Evet yeni yılınız kutlu olsun. Size yeni yıl hediyem üzerinden yirmi dört saat geçmeden hatta daha adam akıllı okuma almadan gelen yeni bölüm.

*** Yazar Bakış Açısı

Jiyeon onu duvara kıstırmış çocuğun sesini tanıyınca öfkeyle onu itti. "Dikkat çekeceğimi biliyorduk. Bir kaç güne kabullenirler o olmadığımı. Sen hareketlerine dikkat et sersem." Jiyeon tam çıkacakken çocuk tekrar kolunu tuttu. "Ne zamana kadar böyle davranacaksın?!" Çocuğun sesi tüm amfide yankılanmıştı. Jiyeon diğer eliyle onun elini tutup itti ve amfiden çıkıp gitti.

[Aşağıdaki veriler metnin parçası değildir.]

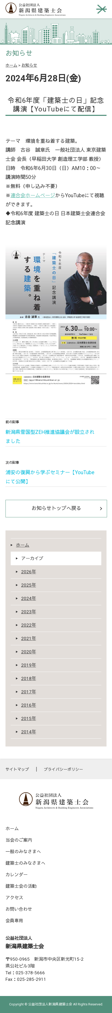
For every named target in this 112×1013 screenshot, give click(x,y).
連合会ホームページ (32, 196)
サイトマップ (17, 769)
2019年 (28, 665)
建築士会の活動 (21, 886)
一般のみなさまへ (23, 851)
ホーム (11, 65)
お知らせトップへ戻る (56, 508)
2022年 (28, 625)
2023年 (28, 611)
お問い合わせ (18, 909)
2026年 (28, 571)
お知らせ (29, 65)
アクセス (14, 897)
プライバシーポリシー (63, 769)
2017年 (28, 691)
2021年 (28, 638)
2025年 (28, 585)
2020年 (28, 651)
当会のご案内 (18, 840)
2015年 (28, 718)
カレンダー (16, 874)
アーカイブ (32, 558)
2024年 (28, 598)
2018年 (28, 678)
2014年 (28, 731)
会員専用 (14, 920)
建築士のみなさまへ (25, 863)
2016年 (28, 705)
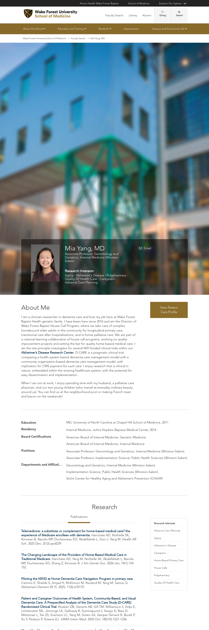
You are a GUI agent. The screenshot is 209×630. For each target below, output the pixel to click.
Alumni (146, 15)
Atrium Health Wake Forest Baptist (99, 3)
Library (133, 15)
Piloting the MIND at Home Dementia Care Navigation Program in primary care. (77, 579)
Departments (131, 28)
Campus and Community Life (168, 28)
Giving (162, 14)
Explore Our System (170, 3)
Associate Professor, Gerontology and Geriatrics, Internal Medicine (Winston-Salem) (92, 257)
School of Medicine (138, 3)
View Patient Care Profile (169, 310)
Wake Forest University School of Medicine (44, 38)
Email (147, 248)
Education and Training (71, 28)
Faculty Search (114, 15)
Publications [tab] (78, 517)
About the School (33, 28)
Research (104, 28)
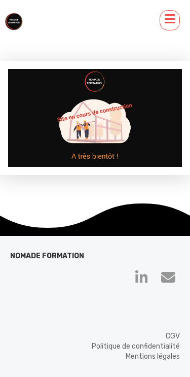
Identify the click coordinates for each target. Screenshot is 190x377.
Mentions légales (153, 356)
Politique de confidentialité (136, 346)
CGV (173, 336)
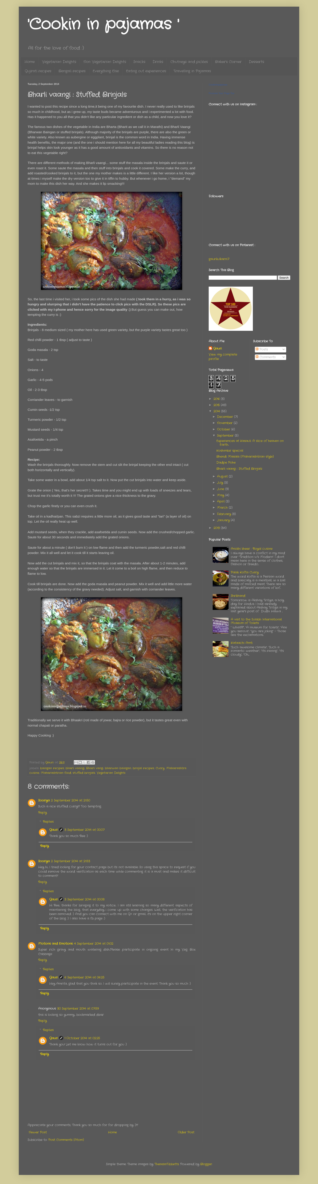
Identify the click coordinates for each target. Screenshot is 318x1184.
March (223, 507)
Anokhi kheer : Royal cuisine (252, 548)
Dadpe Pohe (226, 462)
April (221, 501)
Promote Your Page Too (221, 93)
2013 (217, 528)
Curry (160, 768)
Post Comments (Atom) (66, 1140)
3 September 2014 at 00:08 (84, 899)
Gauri (53, 830)
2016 (217, 399)
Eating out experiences (146, 71)
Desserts (256, 61)
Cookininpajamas (218, 84)
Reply (42, 812)
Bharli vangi (94, 768)
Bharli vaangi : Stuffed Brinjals (239, 468)
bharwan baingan (118, 768)
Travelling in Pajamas (192, 71)
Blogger (206, 1164)
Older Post (186, 1132)
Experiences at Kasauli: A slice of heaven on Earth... (250, 443)
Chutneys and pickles (189, 61)
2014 (217, 411)
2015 (217, 405)
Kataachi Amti (242, 643)
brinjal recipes (143, 768)
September (226, 435)
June (221, 489)
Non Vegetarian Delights (104, 61)
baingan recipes (52, 768)
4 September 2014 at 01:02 (93, 943)
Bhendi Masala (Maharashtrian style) (245, 456)
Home (30, 61)
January (224, 520)
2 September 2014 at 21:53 (70, 861)
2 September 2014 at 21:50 (70, 800)
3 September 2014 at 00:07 (84, 830)
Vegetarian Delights (59, 61)
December (225, 417)
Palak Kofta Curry (245, 572)
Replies (48, 822)
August (223, 476)
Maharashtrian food (56, 773)
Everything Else (106, 71)
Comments (266, 357)
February (224, 514)
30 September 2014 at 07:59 (78, 1008)
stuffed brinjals (84, 773)
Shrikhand (238, 596)
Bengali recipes (72, 71)
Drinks (158, 61)
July (220, 482)
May (221, 495)
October (224, 429)
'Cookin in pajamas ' (103, 25)
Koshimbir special (229, 450)
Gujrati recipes (38, 71)
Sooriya (44, 800)
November (225, 423)
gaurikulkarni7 (219, 259)
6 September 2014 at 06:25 (84, 977)
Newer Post (38, 1132)
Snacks (139, 61)
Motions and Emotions (55, 943)
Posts (262, 349)
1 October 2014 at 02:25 (82, 1038)
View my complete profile (223, 356)
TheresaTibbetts (166, 1164)
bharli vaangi (75, 768)
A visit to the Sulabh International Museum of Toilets (256, 621)
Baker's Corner (228, 61)
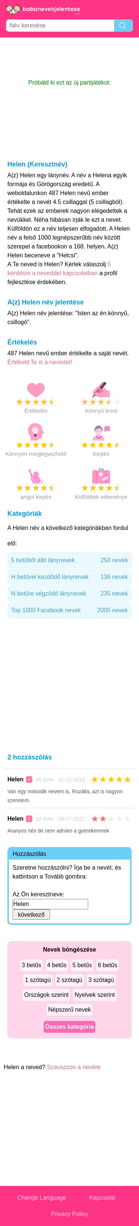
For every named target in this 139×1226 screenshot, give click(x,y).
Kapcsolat (102, 1197)
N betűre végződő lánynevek (69, 593)
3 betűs (31, 965)
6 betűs (107, 965)
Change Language (41, 1197)
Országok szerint (46, 995)
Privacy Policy (69, 1214)
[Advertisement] (69, 58)
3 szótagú (101, 980)
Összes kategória (69, 1027)
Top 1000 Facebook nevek (69, 610)
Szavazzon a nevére (74, 1067)
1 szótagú (37, 980)
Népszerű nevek (69, 1009)
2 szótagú (69, 980)
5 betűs (82, 965)
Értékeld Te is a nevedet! (39, 362)
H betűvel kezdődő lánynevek (69, 577)
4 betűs (56, 965)
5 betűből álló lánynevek (69, 560)
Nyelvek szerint (95, 995)
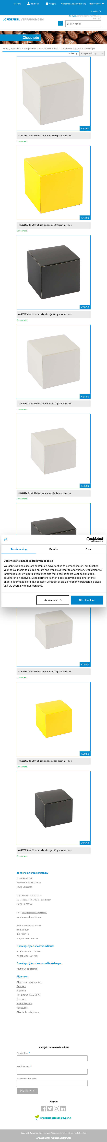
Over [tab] (88, 549)
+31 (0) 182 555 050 (24, 887)
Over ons (21, 999)
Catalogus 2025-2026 (28, 994)
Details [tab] (53, 549)
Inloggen (51, 3)
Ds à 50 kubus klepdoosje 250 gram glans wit (49, 492)
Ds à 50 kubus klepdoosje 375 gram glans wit (49, 403)
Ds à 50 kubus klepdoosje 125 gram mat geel (50, 760)
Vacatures (22, 1007)
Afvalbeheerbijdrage (28, 1012)
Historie (21, 990)
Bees (56, 48)
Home (5, 48)
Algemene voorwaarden (30, 982)
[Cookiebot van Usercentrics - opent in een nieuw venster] (88, 539)
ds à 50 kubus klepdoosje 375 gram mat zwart (49, 314)
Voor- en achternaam (27, 1078)
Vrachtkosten (24, 1003)
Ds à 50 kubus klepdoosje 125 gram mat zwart (49, 850)
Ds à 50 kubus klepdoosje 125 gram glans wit (49, 671)
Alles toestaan (86, 600)
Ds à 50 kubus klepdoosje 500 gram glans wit (49, 135)
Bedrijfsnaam (24, 1066)
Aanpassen (52, 600)
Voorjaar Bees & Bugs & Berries (37, 48)
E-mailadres (23, 1053)
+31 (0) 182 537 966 (24, 904)
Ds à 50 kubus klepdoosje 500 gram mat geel (50, 224)
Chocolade (16, 48)
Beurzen (21, 986)
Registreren (33, 3)
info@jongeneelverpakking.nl (34, 912)
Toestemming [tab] (19, 549)
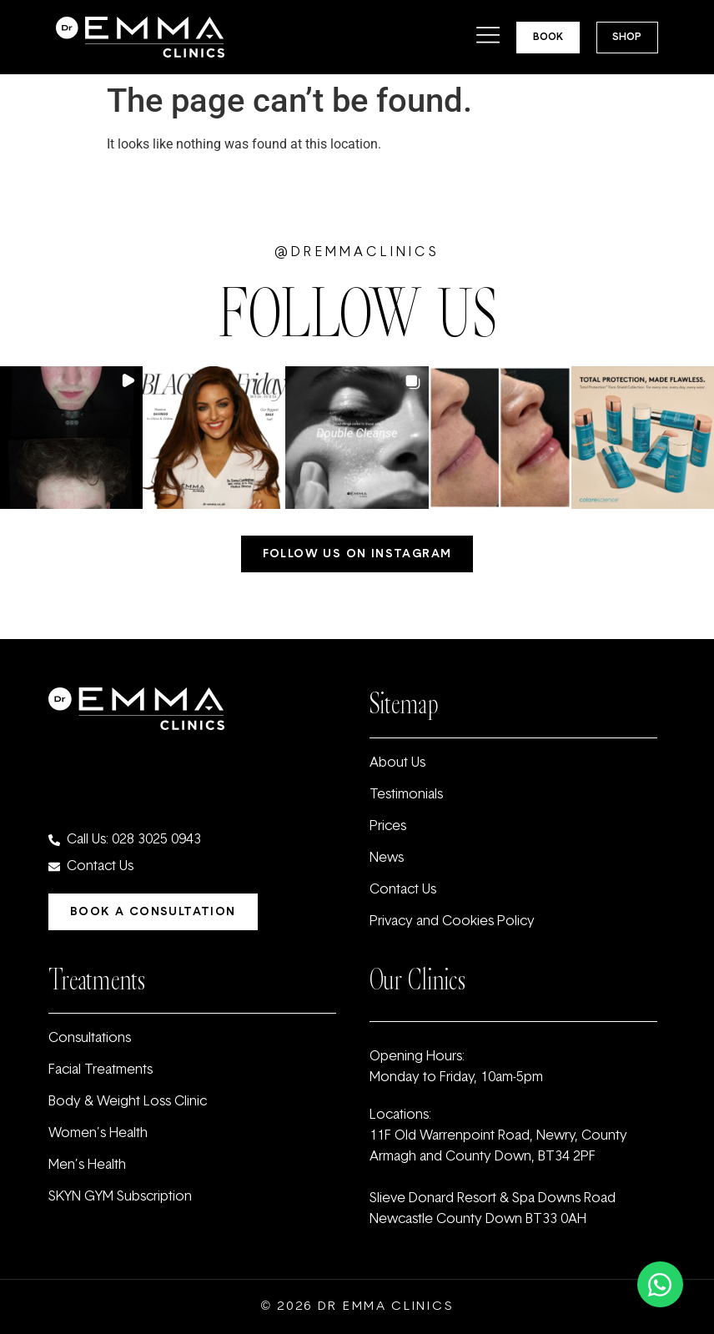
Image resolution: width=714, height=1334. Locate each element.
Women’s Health (98, 1133)
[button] (71, 437)
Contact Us (403, 890)
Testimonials (406, 795)
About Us (397, 763)
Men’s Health (87, 1165)
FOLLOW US (357, 314)
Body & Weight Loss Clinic (127, 1102)
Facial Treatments (100, 1070)
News (387, 858)
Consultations (89, 1038)
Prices (388, 826)
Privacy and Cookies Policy (452, 922)
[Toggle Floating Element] (660, 1284)
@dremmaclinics (357, 252)
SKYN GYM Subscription (120, 1197)
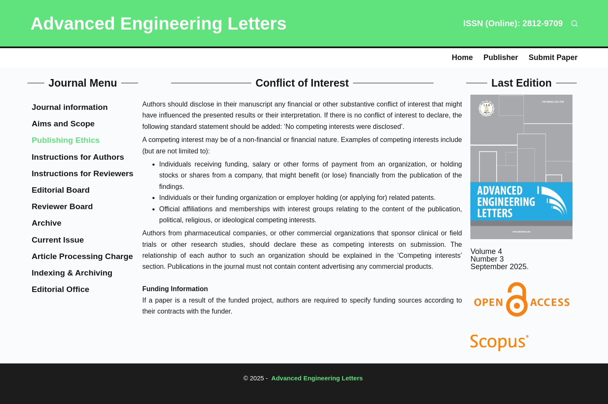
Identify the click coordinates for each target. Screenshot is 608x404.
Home (462, 57)
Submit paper (553, 57)
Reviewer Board (62, 206)
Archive (46, 222)
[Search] (574, 23)
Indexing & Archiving (72, 272)
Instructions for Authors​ (78, 157)
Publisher (500, 57)
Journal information (70, 107)
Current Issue (58, 239)
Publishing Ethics (66, 140)
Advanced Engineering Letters (158, 23)
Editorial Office (60, 289)
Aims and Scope (63, 123)
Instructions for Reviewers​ (82, 173)
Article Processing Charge (82, 256)
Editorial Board (61, 190)
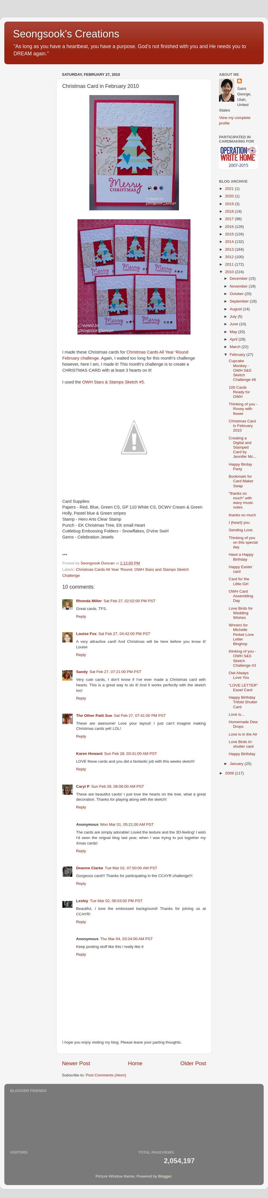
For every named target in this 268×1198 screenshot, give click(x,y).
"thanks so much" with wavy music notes (241, 500)
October (237, 294)
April (234, 339)
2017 (230, 219)
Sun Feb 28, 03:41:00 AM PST (130, 753)
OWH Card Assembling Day (241, 596)
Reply (81, 616)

Sınıfa girdiğinde ona bakan kişileri umursamadan sırasına oturdu ancak yanındaki az önce arka bahçede kavga ettiği çocuğu görünce gözlerini ona dikti. "Rian sıra arkadaşım ne hoş." Dedi çocuk gülerek Jiyeon'sa küçümser bir şekilde güldü. "Sana okuma yazma öğretmemişler ne hoş." Haesung ne yapacağını bilemeyerek onları izliyordu. Yanına oturan MyungSoo ile yine dikkati dağılmış ve gözleri kalp fırlatmaya başlamıştı. MyungSoo rahatsız olduğunu göstermek için kıpırdansada Haesung onu izlemeye devam etti. MyungSoo sonunda ona döndü. "Ya kızım baka baka eskittin yeter." Haesung bu ani çıkışla şaşırsada belli etmemeye çalıştı. "Sana ne bakıcam ya sevgilim var benim." "Onun yanına git o zaman!" Jiyeon ve Haesung aynı anda ayağa kalktı. Jiyeon Haesung'a küçümseyerek baktıktan sonra elindeki ufak çantayı onun kalktığı sıraya attı. Sınıftakiler şaşkınlıkla onları izlerken Haesung ve Jiyeon yer değiştimişti bile. Jiyeon gülen Myungsoo'ya ölümcül bakışlarını attı. "Ne var neye gülüyorsun?" "Yanıma oturmak istemeyen kişi çantasını kızın kalktığı yere öyle bir atış yaptıki tüm sınıf şaşırdı." Jiyeon onu umursamadan önüne dönüp başını sıraya koyarak gözlerini kapadı. Myungsoo ise gülmeye devam etti.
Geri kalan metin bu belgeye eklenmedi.